__Work required__
State how many lines of the records contain the string "label", and give no other information.

__Supplied information__
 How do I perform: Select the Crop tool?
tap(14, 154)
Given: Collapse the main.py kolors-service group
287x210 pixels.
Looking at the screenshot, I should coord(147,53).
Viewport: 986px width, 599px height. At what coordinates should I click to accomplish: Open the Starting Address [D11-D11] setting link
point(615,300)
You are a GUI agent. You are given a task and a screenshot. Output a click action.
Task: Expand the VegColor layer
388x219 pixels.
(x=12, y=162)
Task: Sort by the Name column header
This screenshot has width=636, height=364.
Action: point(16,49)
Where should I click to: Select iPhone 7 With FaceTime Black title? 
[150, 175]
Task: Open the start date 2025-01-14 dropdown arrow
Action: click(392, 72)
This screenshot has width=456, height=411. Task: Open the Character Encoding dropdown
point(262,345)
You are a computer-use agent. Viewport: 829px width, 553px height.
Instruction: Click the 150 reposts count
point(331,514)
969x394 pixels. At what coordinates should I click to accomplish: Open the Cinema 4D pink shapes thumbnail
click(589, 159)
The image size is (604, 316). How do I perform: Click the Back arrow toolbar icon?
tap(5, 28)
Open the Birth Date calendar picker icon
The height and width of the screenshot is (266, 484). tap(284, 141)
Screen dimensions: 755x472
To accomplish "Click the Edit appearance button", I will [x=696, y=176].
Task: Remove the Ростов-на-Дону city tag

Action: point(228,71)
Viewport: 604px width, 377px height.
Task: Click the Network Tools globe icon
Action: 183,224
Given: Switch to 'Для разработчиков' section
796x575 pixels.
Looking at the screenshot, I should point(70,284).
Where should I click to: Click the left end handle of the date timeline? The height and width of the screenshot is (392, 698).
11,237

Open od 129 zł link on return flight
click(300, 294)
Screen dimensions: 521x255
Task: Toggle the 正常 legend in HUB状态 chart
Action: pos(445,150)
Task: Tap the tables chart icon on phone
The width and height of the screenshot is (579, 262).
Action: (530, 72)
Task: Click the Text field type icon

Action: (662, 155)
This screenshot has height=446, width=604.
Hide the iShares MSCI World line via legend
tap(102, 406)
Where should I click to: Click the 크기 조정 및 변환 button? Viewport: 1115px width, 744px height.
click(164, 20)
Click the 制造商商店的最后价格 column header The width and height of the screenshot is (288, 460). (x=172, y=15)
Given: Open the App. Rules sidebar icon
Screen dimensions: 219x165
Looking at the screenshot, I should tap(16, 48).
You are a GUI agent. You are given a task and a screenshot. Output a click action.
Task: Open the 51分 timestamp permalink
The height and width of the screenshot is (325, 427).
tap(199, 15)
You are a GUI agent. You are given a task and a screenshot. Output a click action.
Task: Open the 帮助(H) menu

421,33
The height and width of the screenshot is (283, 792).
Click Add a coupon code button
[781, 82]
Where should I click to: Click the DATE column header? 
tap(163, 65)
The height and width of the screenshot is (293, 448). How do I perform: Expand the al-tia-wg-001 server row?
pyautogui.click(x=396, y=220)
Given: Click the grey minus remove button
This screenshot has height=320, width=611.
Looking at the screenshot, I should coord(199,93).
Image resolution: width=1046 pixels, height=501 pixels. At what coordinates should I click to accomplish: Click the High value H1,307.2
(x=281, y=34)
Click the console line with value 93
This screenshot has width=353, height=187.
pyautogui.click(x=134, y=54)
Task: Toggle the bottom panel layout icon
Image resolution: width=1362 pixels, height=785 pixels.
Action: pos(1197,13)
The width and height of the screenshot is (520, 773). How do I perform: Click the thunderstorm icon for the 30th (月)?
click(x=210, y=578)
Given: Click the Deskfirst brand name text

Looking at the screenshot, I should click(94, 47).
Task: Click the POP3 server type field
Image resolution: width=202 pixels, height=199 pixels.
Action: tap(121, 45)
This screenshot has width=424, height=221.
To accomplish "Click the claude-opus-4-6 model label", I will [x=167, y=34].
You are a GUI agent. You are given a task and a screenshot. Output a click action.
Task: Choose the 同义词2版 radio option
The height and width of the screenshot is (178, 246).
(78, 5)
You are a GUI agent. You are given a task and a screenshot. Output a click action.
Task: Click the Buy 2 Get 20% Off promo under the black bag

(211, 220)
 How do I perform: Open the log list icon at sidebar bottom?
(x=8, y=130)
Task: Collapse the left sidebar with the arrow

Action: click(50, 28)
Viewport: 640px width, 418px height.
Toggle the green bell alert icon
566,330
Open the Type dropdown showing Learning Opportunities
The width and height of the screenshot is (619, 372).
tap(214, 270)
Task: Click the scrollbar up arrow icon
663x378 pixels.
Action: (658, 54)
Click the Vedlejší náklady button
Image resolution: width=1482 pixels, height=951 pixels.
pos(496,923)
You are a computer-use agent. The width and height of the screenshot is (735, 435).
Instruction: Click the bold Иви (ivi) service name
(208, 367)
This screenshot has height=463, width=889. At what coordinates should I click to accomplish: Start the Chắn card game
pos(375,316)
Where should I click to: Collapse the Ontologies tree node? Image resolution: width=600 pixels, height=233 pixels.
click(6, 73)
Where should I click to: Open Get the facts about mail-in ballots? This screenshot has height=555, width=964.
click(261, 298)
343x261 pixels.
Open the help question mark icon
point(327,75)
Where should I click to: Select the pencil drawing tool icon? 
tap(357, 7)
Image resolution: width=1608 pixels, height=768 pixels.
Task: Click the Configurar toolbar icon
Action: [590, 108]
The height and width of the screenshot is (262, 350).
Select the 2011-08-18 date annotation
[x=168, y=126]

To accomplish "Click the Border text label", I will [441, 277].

__Written reply__
2